Before Illman gave his senior recital, DiMartino was nervous - both for Illman and for himself.
He had nothing to worry to about. Illman delivered a great performance.
"I was feeling pretty good about myself," DiMartino said. "Not knowing that would be one of the best performances a student of mine would ever give."
Still, Illman's success inspired DiMartino.
"I was lucky that I had a student like Rich," DiMartino said. "That (performance) really got me excited about teaching. It seemed like I was helping him."
And Illman was helping DiMartino, too.
DiMartino was a newcomer to Lexington, and he did not know anyone in the area.
Whether they were having dinner or playing Scrabble, Illman's family made DiMartino feel at home.

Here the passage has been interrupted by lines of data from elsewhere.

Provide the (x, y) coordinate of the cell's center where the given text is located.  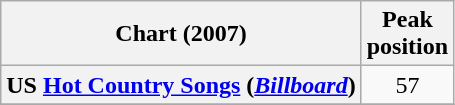
57 (407, 85)
Chart (2007) (181, 34)
US Hot Country Songs (Billboard) (181, 85)
Peakposition (407, 34)
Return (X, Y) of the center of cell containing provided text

"When I first moved here, I didn't have too many places to go," DiMartino said. "His family sort of took me in, and they were one of the reasons I decided to stay in the area."
But those Scrabble games were still intense, Illman said.
"Vince is a competitor," he said. "He wanted to win every time, and he was frustrated if he couldn't get 20 points with every word."
Illman is now a professor at Michigan State
After college, Illman went into teaching. He filled in for DiMartino during DiMartino's sabbatical before moving on to Eastern Kentucky University, where he taught for 12 years. Illman is now in his 14th year at Michigan State University as the associate professor of trumpet.
DiMartino came to Centre College in 1993 and was named W. George Matton Professor of Music in 1996. Despite the distance separating them, Illman and DiMartino have remained close by playing together as often as they can.
"We've just kind of stuck together," Illman said.
In addition to the festival, the two have played together in the Millennium Brass Quintet, the Brass Band of Battle Creek (Mich.) and more they can't remember.
"We've played just about everything together, from big bands and recitals to church things," DiMartino said. "We love playing together, whatever we are playing in, because it is a chance for us to talk and to appreciate one another."
When they cannot play together, they share advice about teaching music in e-mails or phone calls.
"We help each other out as much as we can," DiMartino said. "He's come and done master classes at Centre for me, and I've gone and done master classes at Michigan State for him."
"We do master classes back and forth. He reminded me the other day that it's my turn," Illman said.
When asked to describe the other, each comes up with the same adjectives - enthusiastic, creative, curious.
"Rich is truly one of my best friends," DiMartino said. "We fit together really well."